— Begin Entries provided —
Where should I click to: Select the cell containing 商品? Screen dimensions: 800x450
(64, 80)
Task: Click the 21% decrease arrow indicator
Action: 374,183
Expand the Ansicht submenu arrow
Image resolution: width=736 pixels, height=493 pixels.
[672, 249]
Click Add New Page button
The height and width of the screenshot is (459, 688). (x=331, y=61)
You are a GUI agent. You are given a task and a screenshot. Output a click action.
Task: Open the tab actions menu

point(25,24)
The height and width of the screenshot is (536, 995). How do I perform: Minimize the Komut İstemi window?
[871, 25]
— End Entries provided —
— Begin Entries provided —
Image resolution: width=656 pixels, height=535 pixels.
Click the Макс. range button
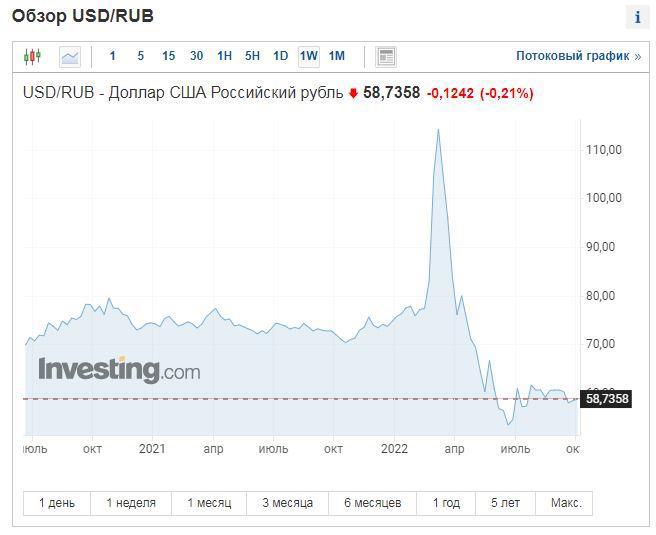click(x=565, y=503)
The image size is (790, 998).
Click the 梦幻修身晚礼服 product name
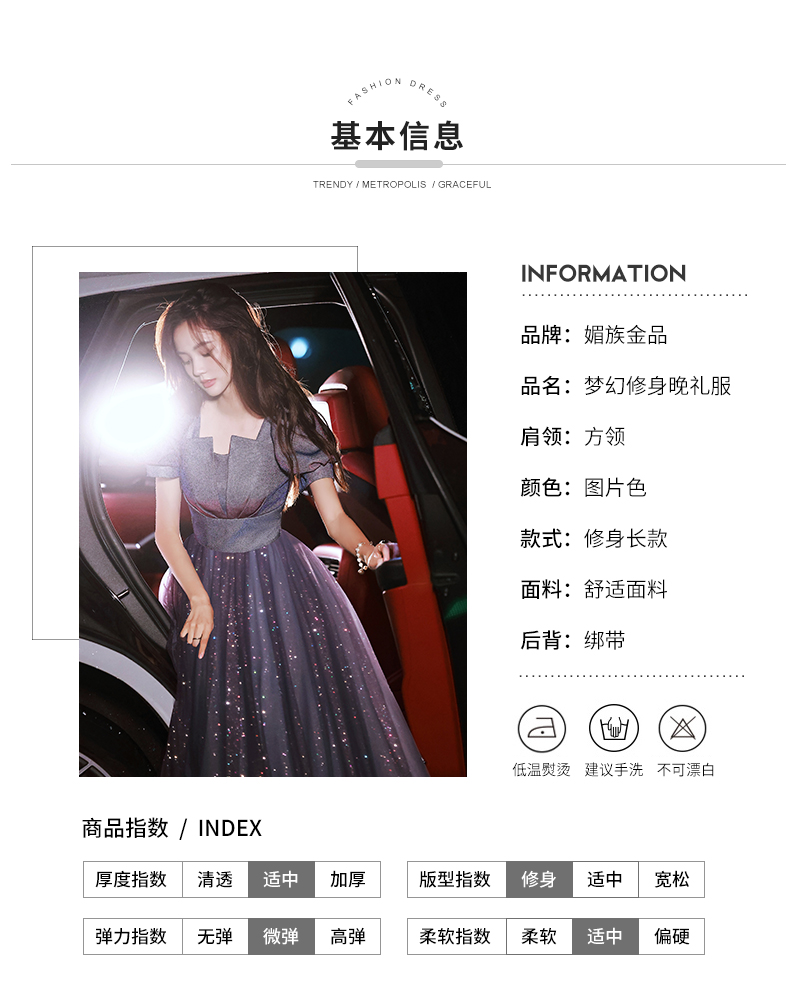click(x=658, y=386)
— End Entries provided —
— Begin Entries provided —
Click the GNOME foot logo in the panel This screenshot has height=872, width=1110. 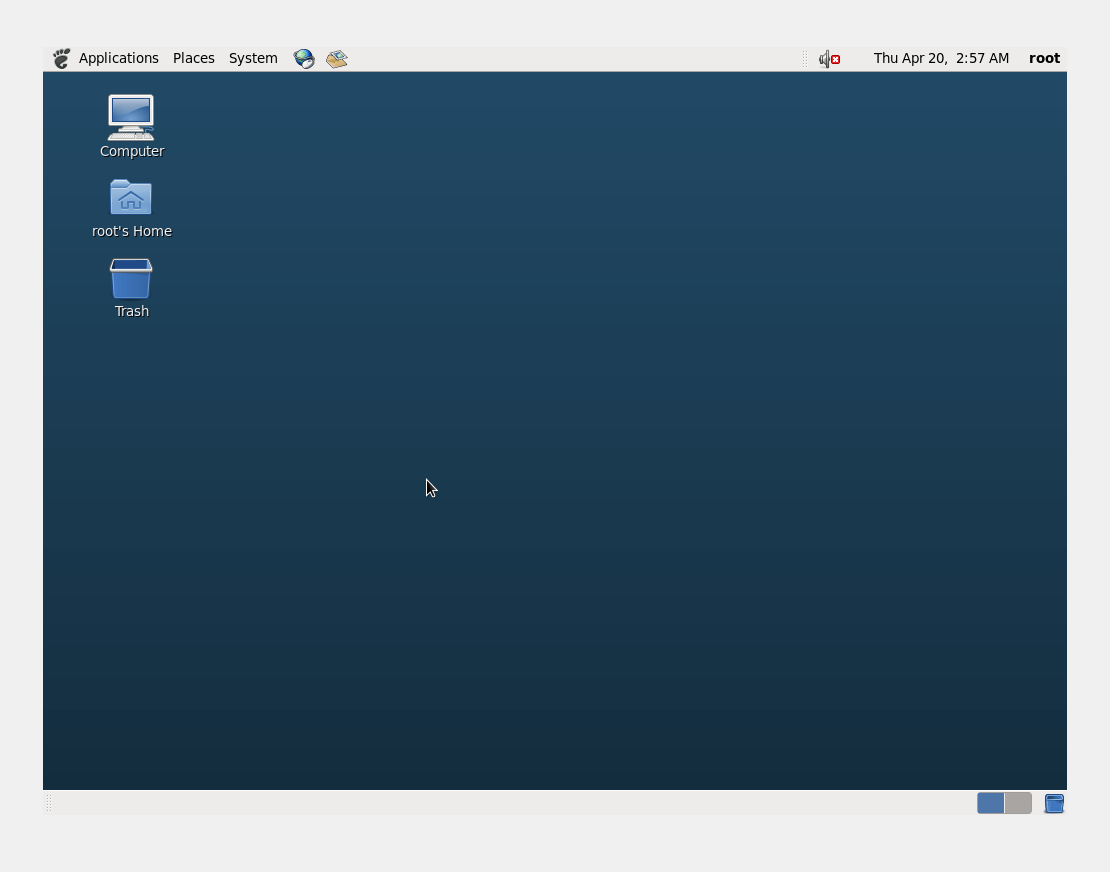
— End Entries provided —
- [Task instructions]:
Copy out the entries between the lines holding "The image size is (790, 998)." and "click(x=658, y=386)", inclusive, switching "product name" to "product title" and leaving everything else unchanged. Omit the pictures from your answer.

- [Result]:
The image size is (790, 998).
Click the 梦幻修身晚礼服 product title
click(x=658, y=386)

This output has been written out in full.